TAREFAS PROPOSTAS:
1. Liste todas as expressões que o texto sobre a Campanha da Fraternidade usa para designar Jesus.
2. Repita, sem nenhuma alteração, o trecho do texto sobre a Campanha da Fraternidade que vai de "A Campanha da" até "Deus todo poderoso!", incluindo ambos.
3. Segundo o texto sobre a Campanha da Fraternidade, de qual evangelho foi tirado o lema da campanha deste ano?

DOCUMENTO:
++++++++++
A Campanha da Fraternidade deste ano confronta-nos com o tema Fraternidade e Fome, e o lema: “Dai-lhes vós mesmos de comer!”, tirado do evangelho de Mateus. Por estarmos acostumados a chamar de multiplicação dos pães a perícope em que Mt 14,16 está inserido, pensamos, de imediato, no aspecto miraculoso do gesto de Jesus de Nazaré. E nos perguntamos como foi possível alimentar uma multidão com cinco pães e dois peixes. Apelando para o poder taumatúrgico do Mestre, damos por resolvida a questão. A multiplicação dos pães foi possível porque Jesus é o Filho de Deus todo poderoso!
++++++++++
DADOS FORNECIDOS:
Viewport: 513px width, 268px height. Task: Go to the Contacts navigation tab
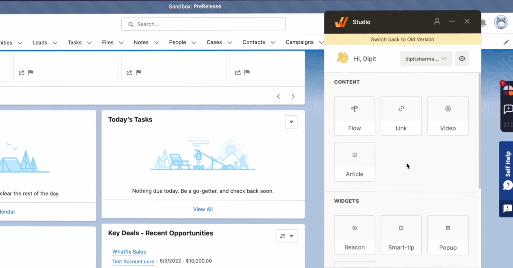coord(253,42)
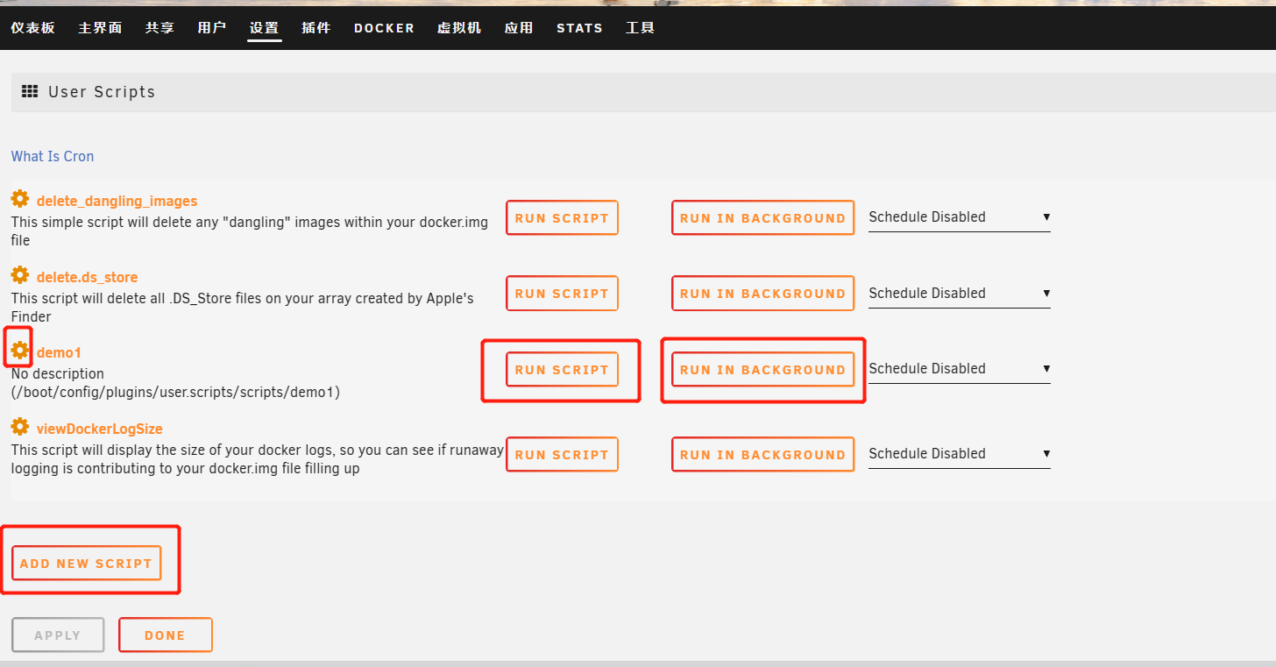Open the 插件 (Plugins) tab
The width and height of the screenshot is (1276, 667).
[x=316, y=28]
++++++++++
RESPOSTAS:
1. Jesus de Nazaré; Mestre; Jesus; Filho de Deus todo poderoso

2.
A Campanha da Fraternidade deste ano confronta-nos com o tema Fraternidade e Fome, e o lema: “Dai-lhes vós mesmos de comer!”, tirado do evangelho de Mateus. Por estarmos acostumados a chamar de multiplicação dos pães a perícope em que Mt 14,16 está inserido, pensamos, de imediato, no aspecto miraculoso do gesto de Jesus de Nazaré. E nos perguntamos como foi possível alimentar uma multidão com cinco pães e dois peixes. Apelando para o poder taumatúrgico do Mestre, damos por resolvida a questão. A multiplicação dos pães foi possível porque Jesus é o Filho de Deus todo poderoso!

3. Do evangelho de Mateus.